◆ Tarefa solicitada ◆
Reproduza integralmente, sem nenhuma alteração, a entrevista sobre a mãe e a relação com o dinheiro.

◆ Trecho apresentado ◆

E da sua mãe, você é próxima? Sim, a gente se fala toda semana. 

Você se acha parecida com ela? Sim. Você passa a vida inteira não querendo ser parecida, mas acaba sendo.

Em quais pontos você se acha parecida com ela? A minha mãe gastava muito dinheiro comprando roupa. E eu me vejo cometendo os mesmos erros. Eu tento consertar porque não quero repetir o que eu cresci vendo, mas é uma terapia quase que diária. Nessa pandemia eu vi que realmente não sei porque eu tenho aquele armário, não tem necessidade alguma.

O que te assustava na relação da sua mãe com as compras é que ela gastava um dinheiro que não tinha, se endividava? É. E eu também não tenho educação financeira, me faltou. Sempre fui compulsiva. Meus sócios já têm sei lá quantas casas, eu não tenho. Eu não tenho dinheiro. E por quê? Porque eu viajei o mundo inteiro, fiquei nos melhores hotéis, comprei tudo o que eu queria. Agora eu quero juntar dinheiro.

Você acha que isso tem a ver com você ter sido uma menina que não veio de uma família rica, mas que conviveu com gente muito rica? Total, mas a Preta também tinha essa mania horrorosa de gastar muito mais do que ela ganhava. Mas talvez se eu tivesse nascido com esse dinheiro todo eu não seria a pessoa feliz que sou hoje.

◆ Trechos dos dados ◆
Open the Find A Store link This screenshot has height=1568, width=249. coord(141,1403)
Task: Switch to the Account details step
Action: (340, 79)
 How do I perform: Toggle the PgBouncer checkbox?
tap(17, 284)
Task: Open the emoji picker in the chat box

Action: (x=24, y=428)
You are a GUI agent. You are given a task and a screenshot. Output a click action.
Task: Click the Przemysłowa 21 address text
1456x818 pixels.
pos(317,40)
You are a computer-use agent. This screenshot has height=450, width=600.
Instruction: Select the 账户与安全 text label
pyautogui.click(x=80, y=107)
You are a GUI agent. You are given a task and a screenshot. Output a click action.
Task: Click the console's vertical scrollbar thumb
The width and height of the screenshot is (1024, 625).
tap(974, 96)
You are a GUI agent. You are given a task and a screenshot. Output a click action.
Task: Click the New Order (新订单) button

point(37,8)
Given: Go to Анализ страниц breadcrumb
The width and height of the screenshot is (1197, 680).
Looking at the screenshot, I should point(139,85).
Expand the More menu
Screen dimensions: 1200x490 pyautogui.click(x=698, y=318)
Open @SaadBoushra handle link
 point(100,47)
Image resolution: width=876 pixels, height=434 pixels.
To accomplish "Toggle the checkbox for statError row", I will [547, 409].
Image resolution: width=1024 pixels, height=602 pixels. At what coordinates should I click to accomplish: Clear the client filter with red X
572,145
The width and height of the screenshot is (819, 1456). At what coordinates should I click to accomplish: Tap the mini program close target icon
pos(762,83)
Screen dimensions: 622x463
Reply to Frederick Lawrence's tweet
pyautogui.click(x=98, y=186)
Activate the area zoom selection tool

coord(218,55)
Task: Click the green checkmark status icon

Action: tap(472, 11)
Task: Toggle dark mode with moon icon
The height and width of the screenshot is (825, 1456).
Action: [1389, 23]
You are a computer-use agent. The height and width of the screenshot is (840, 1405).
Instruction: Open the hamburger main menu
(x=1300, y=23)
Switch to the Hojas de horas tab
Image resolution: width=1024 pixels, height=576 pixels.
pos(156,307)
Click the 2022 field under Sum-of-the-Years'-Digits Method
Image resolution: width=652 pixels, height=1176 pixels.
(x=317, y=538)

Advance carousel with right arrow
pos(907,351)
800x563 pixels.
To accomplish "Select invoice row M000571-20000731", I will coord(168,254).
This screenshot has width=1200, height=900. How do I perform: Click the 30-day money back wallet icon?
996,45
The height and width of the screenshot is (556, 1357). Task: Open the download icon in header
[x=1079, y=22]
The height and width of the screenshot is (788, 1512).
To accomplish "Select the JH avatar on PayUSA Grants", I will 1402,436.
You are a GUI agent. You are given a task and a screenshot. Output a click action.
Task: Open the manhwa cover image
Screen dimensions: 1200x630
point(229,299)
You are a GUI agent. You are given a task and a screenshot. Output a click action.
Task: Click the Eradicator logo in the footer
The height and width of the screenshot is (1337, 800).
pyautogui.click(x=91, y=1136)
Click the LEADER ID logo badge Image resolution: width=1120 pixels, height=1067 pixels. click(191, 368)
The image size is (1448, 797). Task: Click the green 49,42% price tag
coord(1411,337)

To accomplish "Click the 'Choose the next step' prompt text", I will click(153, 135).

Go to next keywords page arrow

◆ Tarefa concluída ◆
E da sua mãe, você é próxima? Sim, a gente se fala toda semana. 

Você se acha parecida com ela? Sim. Você passa a vida inteira não querendo ser parecida, mas acaba sendo.

Em quais pontos você se acha parecida com ela? A minha mãe gastava muito dinheiro comprando roupa. E eu me vejo cometendo os mesmos erros. Eu tento consertar porque não quero repetir o que eu cresci vendo, mas é uma terapia quase que diária. Nessa pandemia eu vi que realmente não sei porque eu tenho aquele armário, não tem necessidade alguma.

O que te assustava na relação da sua mãe com as compras é que ela gastava um dinheiro que não tinha, se endividava? É. E eu também não tenho educação financeira, me faltou. Sempre fui compulsiva. Meus sócios já têm sei lá quantas casas, eu não tenho. Eu não tenho dinheiro. E por quê? Porque eu viajei o mundo inteiro, fiquei nos melhores hotéis, comprei tudo o que eu queria. Agora eu quero juntar dinheiro.

Você acha que isso tem a ver com você ter sido uma menina que não veio de uma família rica, mas que conviveu com gente muito rica? Total, mas a Preta também tinha essa mania horrorosa de gastar muito mais do que ela ganhava. Mas talvez se eu tivesse nascido com esse dinheiro todo eu não seria a pessoa feliz que sou hoje.